The tribute to Stevie Wonder hosted by the White House in February derailed the 24-year-old Spalding's first scheduled visit to Kuumbwa. Now--following a second White House appearance on May 12 at an evening of jazz and spoken word hosted by the Obamas--she makes it up to her Santa Cruz fans in two shows on June 22.
They're in for a treat. Esperanza Spalding's singing and bass playing fluctuate between the leisurely tempos of smoother jazz rhythms and a faster, swing-driven pace. She fuses jazz, blues and funk with Brazilian and Afro-Cuban influences. With her voice as a second instrument, she improvises melodies, scatting with the ease of an Ella Fitzgerald or a Sarah Vaughn. Recognizing the women who came before her, Spalding downplays the commotion around being a young woman in jazz.

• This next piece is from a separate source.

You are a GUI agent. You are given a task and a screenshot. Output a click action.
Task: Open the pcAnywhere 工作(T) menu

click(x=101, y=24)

"In a couple more decades, jazz will credit women just as it does men," she says. "I'm aware that I'm at the tail end of the initial trailblazers that made it possible for me to do my thing."

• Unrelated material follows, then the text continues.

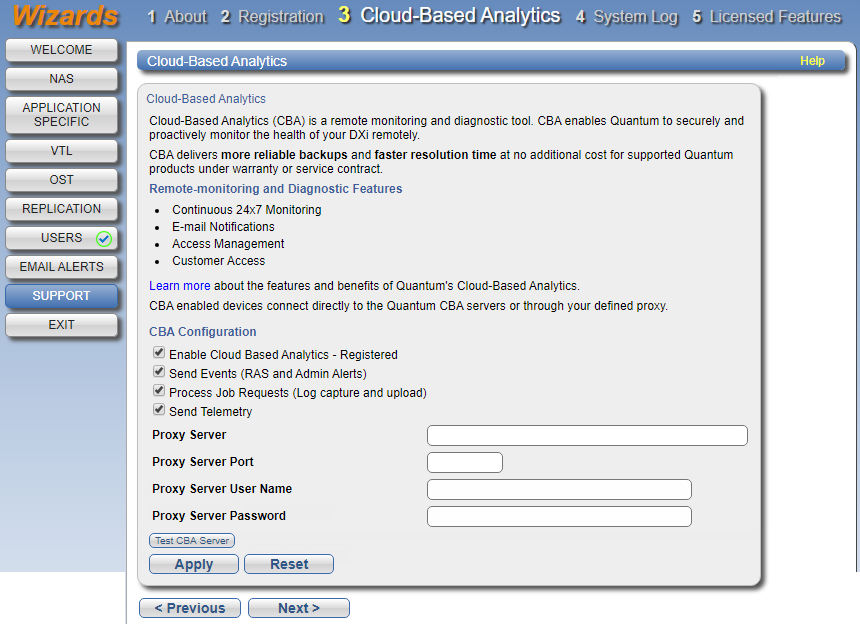Uncheck the Send Events checkbox

(x=159, y=372)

Spalding was raised in Portland, Ore., by a single mother. During grade school, she endured an extensive illness that resulted in her being home schooled on and off, a blessing in disguise. She bounced around different schools, and while at home she spent the extra time teaching herself to play the violin. Her talent blossomed quickly; at the age of 15, she was made concertmaster of the Chamber Music Society of Oregon.
Violin wasn't her only passion. At 14, Spalding happened to pick up a standing bass during music class at a high school she attended for a short while. When a teacher found her experimenting, she was given a single bass line to practice, and her love of the instrument took off from there. At 16 she earned her GED and through a scholarship was able to attend Portland State University to study music, focusing on the bass. But she wasn't happy, and when a teacher suggested she apply to Berklee School of Music, she followed up. Since she lacked the funds to make it across the country, her friends held a benefit concert, earning Spalding the money to attend the school. After graduating, Spalding became, at age 20, the youngest faculty member in the college's history.

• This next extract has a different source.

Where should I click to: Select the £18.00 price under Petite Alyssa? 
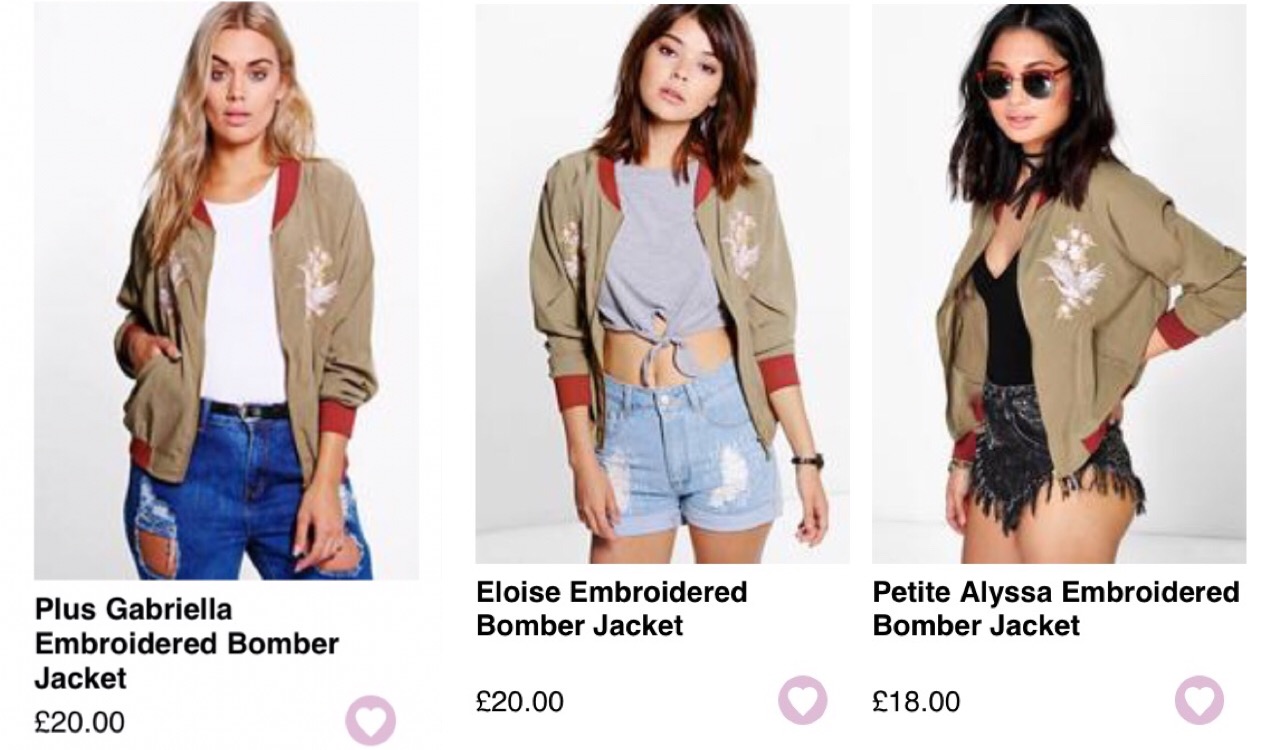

Though she's currently too busy performing to continue her stint as an instructor, Spalding says it was this time with her students that pushed her to remaster her own musical understanding, forcing her to "instinctively go back and delve into it again." In May 2008 Spalding produced her first solo album, Esperanza, a culmination of her vocal, instrumental and compositional talents.
As for her future, Spalding expects "incredible things." She's interested in the continuing evolution of jazz and has a specific goal in mind.
"I want to help music as an art reach that blend of cerebral, creative freedom ... with accessibility and the knowledge of how to present it," she says.